— WHAT YOU SHOULD DO —
Given the records below, pull every line with the word "will" into the answer.

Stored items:

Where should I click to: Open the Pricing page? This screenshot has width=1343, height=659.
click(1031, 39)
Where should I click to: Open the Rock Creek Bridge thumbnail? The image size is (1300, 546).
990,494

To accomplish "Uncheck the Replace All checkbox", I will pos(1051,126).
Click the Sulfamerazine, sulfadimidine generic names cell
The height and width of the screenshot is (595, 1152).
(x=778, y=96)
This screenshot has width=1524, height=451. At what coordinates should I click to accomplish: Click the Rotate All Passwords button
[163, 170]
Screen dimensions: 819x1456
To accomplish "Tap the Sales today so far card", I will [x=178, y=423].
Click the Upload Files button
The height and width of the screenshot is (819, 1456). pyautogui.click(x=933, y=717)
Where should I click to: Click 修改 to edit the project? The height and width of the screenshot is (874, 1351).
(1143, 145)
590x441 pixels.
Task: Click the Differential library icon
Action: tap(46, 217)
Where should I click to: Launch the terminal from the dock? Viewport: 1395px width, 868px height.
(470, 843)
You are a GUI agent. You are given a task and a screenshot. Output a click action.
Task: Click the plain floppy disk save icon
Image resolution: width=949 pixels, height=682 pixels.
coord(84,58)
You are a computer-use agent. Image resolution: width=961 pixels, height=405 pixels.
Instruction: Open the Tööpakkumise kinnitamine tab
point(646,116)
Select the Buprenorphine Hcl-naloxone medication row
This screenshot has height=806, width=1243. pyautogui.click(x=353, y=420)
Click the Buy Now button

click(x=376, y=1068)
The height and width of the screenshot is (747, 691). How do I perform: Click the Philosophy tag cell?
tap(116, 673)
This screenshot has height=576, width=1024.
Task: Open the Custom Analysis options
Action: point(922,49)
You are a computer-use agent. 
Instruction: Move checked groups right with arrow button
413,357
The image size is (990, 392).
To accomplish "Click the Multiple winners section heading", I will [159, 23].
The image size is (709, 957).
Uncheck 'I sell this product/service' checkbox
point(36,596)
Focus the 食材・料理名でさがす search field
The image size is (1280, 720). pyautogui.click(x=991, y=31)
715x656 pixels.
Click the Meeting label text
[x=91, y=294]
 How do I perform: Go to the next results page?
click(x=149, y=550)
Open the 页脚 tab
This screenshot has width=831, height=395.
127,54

— TASK ANSWER —
To accomplish "Uncheck the Replace All checkbox", I will pos(1051,126).
To accomplish "Tap the Sales today so far card", I will [x=178, y=423].
To accomplish "Click the Multiple winners section heading", I will [159, 23].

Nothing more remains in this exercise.